**** Passage shown
Brood X + the Mystery of Pi, Why Fiduciaries Can’t Ignore Annuities, New Fixed Index Annuity Tool, Pacific Life and the PIP, Wealthies Finalists
When the ground temperature reached 65 degrees in May, brood x cicada nymphs dug themselves out of their 17-year subterranean homes to molt, drum up an unholy racket, mate, hatch, and annoy or terrorize folks from New England to Oklahoma. We’re talking biblical numbers of flying insects. I’m in California, but my Kentucky and New Jersey colleagues let me in on the birthday party during conference calls. Over the phone, the loud hum of the timbal orchestra sounded like a spaceship. I can understand how the overwhelming emergence of so many of these red-eyed, pinky-length horror shows would inspire the human imagination to dream up myths and fables, and to divine prophecies about wars, weather, and markets in their emergence.
At the turn of the last century, a farmer in Lawrenceville, New Jersey saw an ‘N’ and ‘W’ scribbled in the veins of the wings of magicicada septendecim. Believing this to be a sign from ABOVE he carried his cicada wings to the Trenton Times so that they too might receive what he believed to be the oracle’s message: “no war.” 17 years later, in 1919, the wings must have been all “W”—a really tardy predictor of the first World War.
********
## List of tasks
(a) In the cicada passage, what ground temperature brought the Brood X nymphs out of the ground in May?
(b) Rewrite the paragraph of the cicada passage that begins "When the ground temperature reached 65 degrees" as a shorter paragraph that keeps its main facts.
(c) Continue the cicada passage, starting after its final sentence.
**** Stored data
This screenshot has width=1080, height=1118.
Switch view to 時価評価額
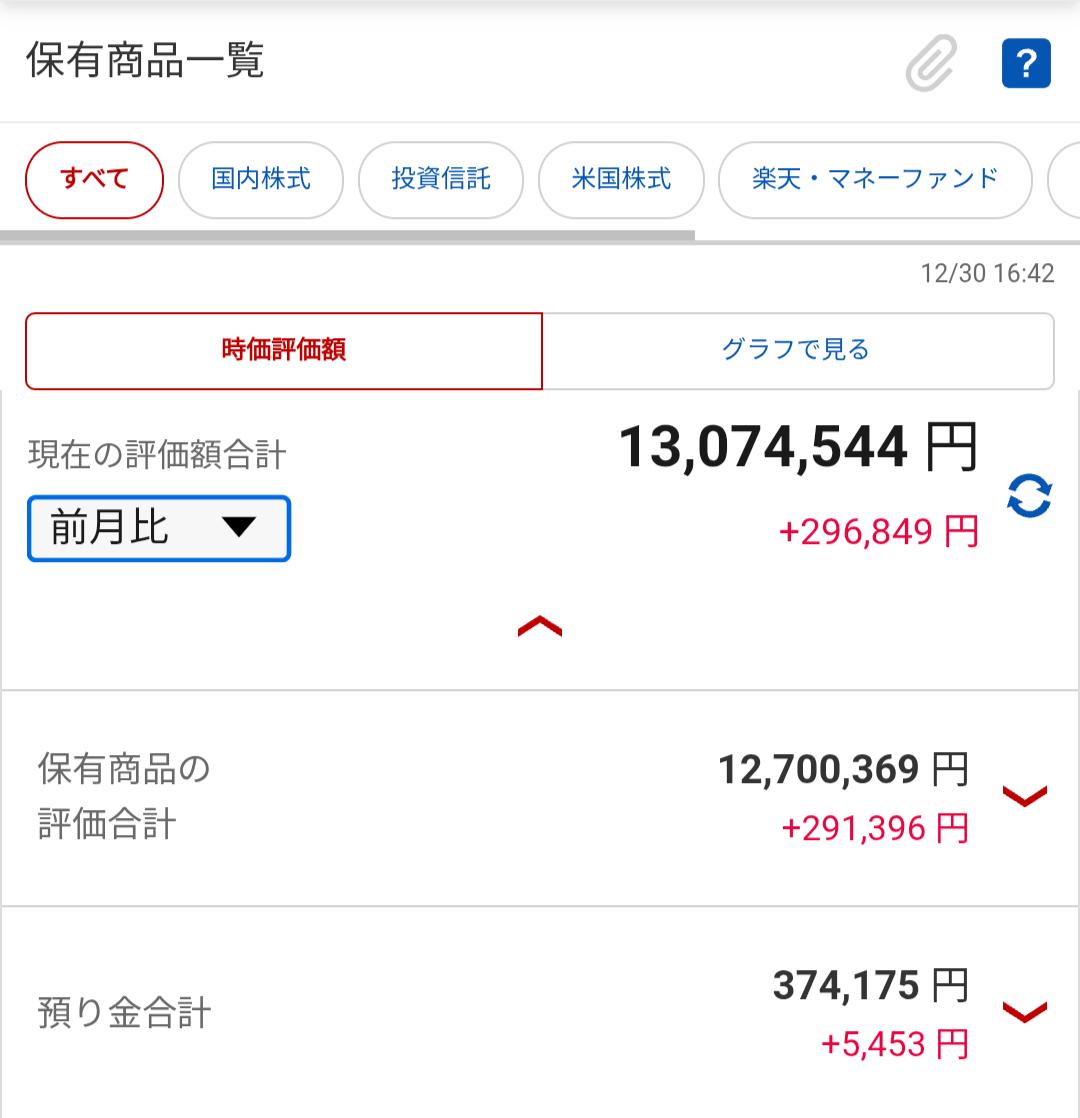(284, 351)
********
**** Stored data
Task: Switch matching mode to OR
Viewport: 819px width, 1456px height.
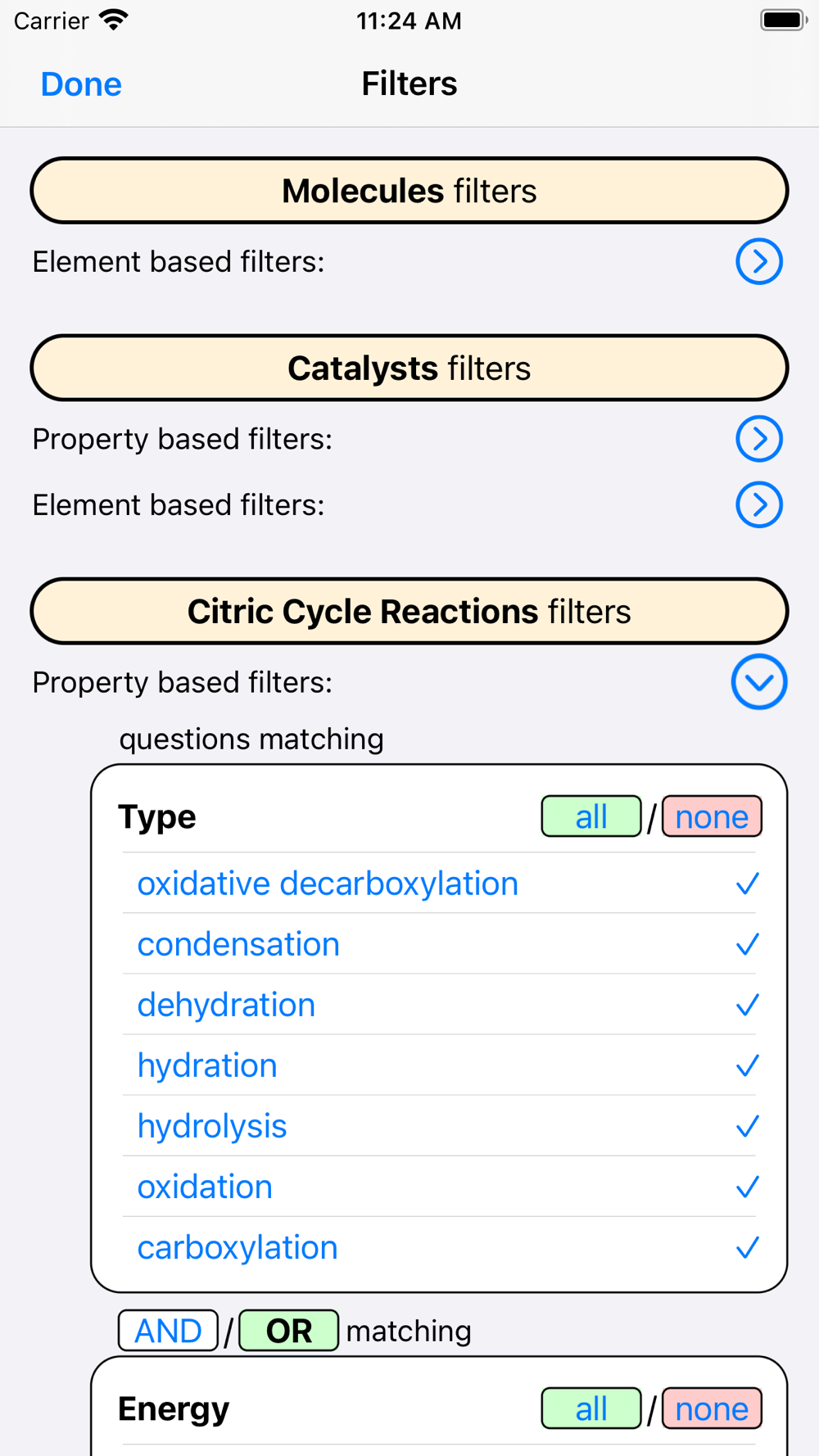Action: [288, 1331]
********
## Answers provided
(a) The nymphs emerged when the ground temperature reached 65 degrees.

(b) In May, once the ground reached 65 degrees, Brood X cicada nymphs emerged after 17 years underground to molt, make noise, mate and hatch, in huge numbers from New England to Oklahoma. The writer, based in California, heard their spaceship-like hum through colleagues in Kentucky and New Jersey on conference calls. Such a massive emergence of these red-eyed, pinky-length insects, the writer suggests, understandably inspires myths and prophecies about wars, weather and markets.

(c)
That’s the problem with signs and cycles. The broken clock tells the correct time twice a day. If we plan our gaze just right and look at the clock twice a day, at just the right moment, the clock is correct 100% of the time. This is terrible data.
We know the phases of the moon, the pull of the tides, and when an eclipse may happen. So why shouldn’t we be able to isolate specific vibrations in human emotions and patterns in markets?
From the late ’70s to the end of the millennium, self-taught economist Martin Armstrong believed he could. He developed and sold commodities and currencies forecasts to clients around the world. He had identified, in his terms, “an Economic Confidence Model” which helped him augur a swing in commodities prices in 1977. Then came Black Monday. then the collapse of the Ruble in 1998—both of which he predicted. Boom. He was suddenly big in Japan, and everywhere else.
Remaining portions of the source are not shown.